### Assignment
Give back all the data below exactly as it is shown.

Saved entries
____________

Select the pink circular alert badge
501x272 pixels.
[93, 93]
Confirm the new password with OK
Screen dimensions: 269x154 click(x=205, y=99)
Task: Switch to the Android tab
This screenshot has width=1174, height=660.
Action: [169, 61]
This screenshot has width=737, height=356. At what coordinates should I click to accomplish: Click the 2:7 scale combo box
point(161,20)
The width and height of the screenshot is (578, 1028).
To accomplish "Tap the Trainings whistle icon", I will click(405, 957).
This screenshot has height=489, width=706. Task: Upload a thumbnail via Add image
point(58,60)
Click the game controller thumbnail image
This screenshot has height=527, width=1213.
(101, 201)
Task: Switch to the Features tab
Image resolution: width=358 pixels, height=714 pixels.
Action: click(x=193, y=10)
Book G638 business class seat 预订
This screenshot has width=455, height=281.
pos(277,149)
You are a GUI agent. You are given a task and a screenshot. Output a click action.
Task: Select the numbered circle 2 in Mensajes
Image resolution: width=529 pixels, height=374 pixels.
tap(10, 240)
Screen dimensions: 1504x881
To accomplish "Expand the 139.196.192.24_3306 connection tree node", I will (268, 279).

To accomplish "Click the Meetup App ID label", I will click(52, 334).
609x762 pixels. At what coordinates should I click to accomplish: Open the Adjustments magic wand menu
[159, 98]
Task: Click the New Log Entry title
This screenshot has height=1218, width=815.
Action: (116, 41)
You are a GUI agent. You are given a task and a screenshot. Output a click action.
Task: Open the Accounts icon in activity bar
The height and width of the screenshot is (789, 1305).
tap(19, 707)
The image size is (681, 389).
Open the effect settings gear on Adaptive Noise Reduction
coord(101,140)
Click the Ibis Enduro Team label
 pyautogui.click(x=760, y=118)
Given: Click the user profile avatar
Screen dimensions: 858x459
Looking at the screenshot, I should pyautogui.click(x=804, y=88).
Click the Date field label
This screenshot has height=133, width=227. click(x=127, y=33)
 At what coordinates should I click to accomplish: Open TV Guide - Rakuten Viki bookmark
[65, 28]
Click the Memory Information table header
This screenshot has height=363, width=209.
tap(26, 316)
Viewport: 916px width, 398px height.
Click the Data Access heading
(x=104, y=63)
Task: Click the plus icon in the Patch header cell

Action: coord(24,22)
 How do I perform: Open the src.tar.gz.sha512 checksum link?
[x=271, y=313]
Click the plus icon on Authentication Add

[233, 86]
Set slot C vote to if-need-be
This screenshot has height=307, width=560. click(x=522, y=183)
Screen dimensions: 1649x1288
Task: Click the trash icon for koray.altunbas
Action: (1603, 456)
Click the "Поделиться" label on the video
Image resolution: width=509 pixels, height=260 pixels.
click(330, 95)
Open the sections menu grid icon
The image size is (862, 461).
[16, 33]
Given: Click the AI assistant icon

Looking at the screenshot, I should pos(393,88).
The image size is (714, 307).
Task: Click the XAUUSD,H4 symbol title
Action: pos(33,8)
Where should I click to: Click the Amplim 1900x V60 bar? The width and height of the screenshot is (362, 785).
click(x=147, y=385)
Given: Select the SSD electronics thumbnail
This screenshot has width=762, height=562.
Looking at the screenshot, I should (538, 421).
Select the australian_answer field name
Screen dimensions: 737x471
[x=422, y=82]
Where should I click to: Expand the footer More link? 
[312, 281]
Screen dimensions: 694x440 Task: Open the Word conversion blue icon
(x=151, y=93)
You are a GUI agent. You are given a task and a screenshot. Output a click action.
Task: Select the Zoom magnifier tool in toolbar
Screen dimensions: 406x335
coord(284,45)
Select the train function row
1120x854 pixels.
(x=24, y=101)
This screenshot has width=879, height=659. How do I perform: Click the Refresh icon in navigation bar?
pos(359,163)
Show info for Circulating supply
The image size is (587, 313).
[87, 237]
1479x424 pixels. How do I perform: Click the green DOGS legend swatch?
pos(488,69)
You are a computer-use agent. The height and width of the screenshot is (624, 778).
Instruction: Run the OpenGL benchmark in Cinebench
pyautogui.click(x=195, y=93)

____________

### Final answer
Select the pink circular alert badge
501x272 pixels.
[93, 93]
Confirm the new password with OK
Screen dimensions: 269x154 click(x=205, y=99)
Task: Switch to the Android tab
This screenshot has width=1174, height=660.
Action: [169, 61]
This screenshot has width=737, height=356. At what coordinates should I click to accomplish: Click the 2:7 scale combo box
point(161,20)
The width and height of the screenshot is (578, 1028).
To accomplish "Tap the Trainings whistle icon", I will click(405, 957).
This screenshot has height=489, width=706. Task: Upload a thumbnail via Add image
point(58,60)
Click the game controller thumbnail image
This screenshot has height=527, width=1213.
(101, 201)
Task: Switch to the Features tab
Image resolution: width=358 pixels, height=714 pixels.
Action: click(x=193, y=10)
Book G638 business class seat 预订
This screenshot has width=455, height=281.
pos(277,149)
You are a GUI agent. You are given a task and a screenshot. Output a click action.
Task: Select the numbered circle 2 in Mensajes
Image resolution: width=529 pixels, height=374 pixels.
tap(10, 240)
Screen dimensions: 1504x881
To accomplish "Expand the 139.196.192.24_3306 connection tree node", I will (268, 279).

To accomplish "Click the Meetup App ID label", I will click(52, 334).
609x762 pixels. At what coordinates should I click to accomplish: Open the Adjustments magic wand menu
[159, 98]
Task: Click the New Log Entry title
This screenshot has height=1218, width=815.
Action: (116, 41)
You are a GUI agent. You are given a task and a screenshot. Output a click action.
Task: Open the Accounts icon in activity bar
The height and width of the screenshot is (789, 1305).
tap(19, 707)
The image size is (681, 389).
Open the effect settings gear on Adaptive Noise Reduction
coord(101,140)
Click the Ibis Enduro Team label
 pyautogui.click(x=760, y=118)
Given: Click the user profile avatar
Screen dimensions: 858x459
Looking at the screenshot, I should pyautogui.click(x=804, y=88).
Click the Date field label
This screenshot has height=133, width=227. click(x=127, y=33)
 At what coordinates should I click to accomplish: Open TV Guide - Rakuten Viki bookmark
[65, 28]
Click the Memory Information table header
This screenshot has height=363, width=209.
tap(26, 316)
Viewport: 916px width, 398px height.
Click the Data Access heading
(x=104, y=63)
Task: Click the plus icon in the Patch header cell

Action: coord(24,22)
 How do I perform: Open the src.tar.gz.sha512 checksum link?
[x=271, y=313]
Click the plus icon on Authentication Add

[233, 86]
Set slot C vote to if-need-be
This screenshot has height=307, width=560. click(x=522, y=183)
Screen dimensions: 1649x1288
Task: Click the trash icon for koray.altunbas
Action: (1603, 456)
Click the "Поделиться" label on the video
Image resolution: width=509 pixels, height=260 pixels.
click(330, 95)
Open the sections menu grid icon
The image size is (862, 461).
[16, 33]
Given: Click the AI assistant icon

Looking at the screenshot, I should pos(393,88).
The image size is (714, 307).
Task: Click the XAUUSD,H4 symbol title
Action: pos(33,8)
Where should I click to: Click the Amplim 1900x V60 bar? The width and height of the screenshot is (362, 785).
click(x=147, y=385)
Given: Select the SSD electronics thumbnail
This screenshot has width=762, height=562.
Looking at the screenshot, I should (538, 421).
Select the australian_answer field name
Screen dimensions: 737x471
[x=422, y=82]
Where should I click to: Expand the footer More link? 
[312, 281]
Screen dimensions: 694x440 Task: Open the Word conversion blue icon
(x=151, y=93)
You are a GUI agent. You are given a task and a screenshot. Output a click action.
Task: Select the Zoom magnifier tool in toolbar
Screen dimensions: 406x335
coord(284,45)
Select the train function row
1120x854 pixels.
(x=24, y=101)
This screenshot has width=879, height=659. How do I perform: Click the Refresh icon in navigation bar?
pos(359,163)
Show info for Circulating supply
The image size is (587, 313).
[87, 237]
1479x424 pixels. How do I perform: Click the green DOGS legend swatch?
pos(488,69)
You are a computer-use agent. The height and width of the screenshot is (624, 778).
Instruction: Run the OpenGL benchmark in Cinebench
pyautogui.click(x=195, y=93)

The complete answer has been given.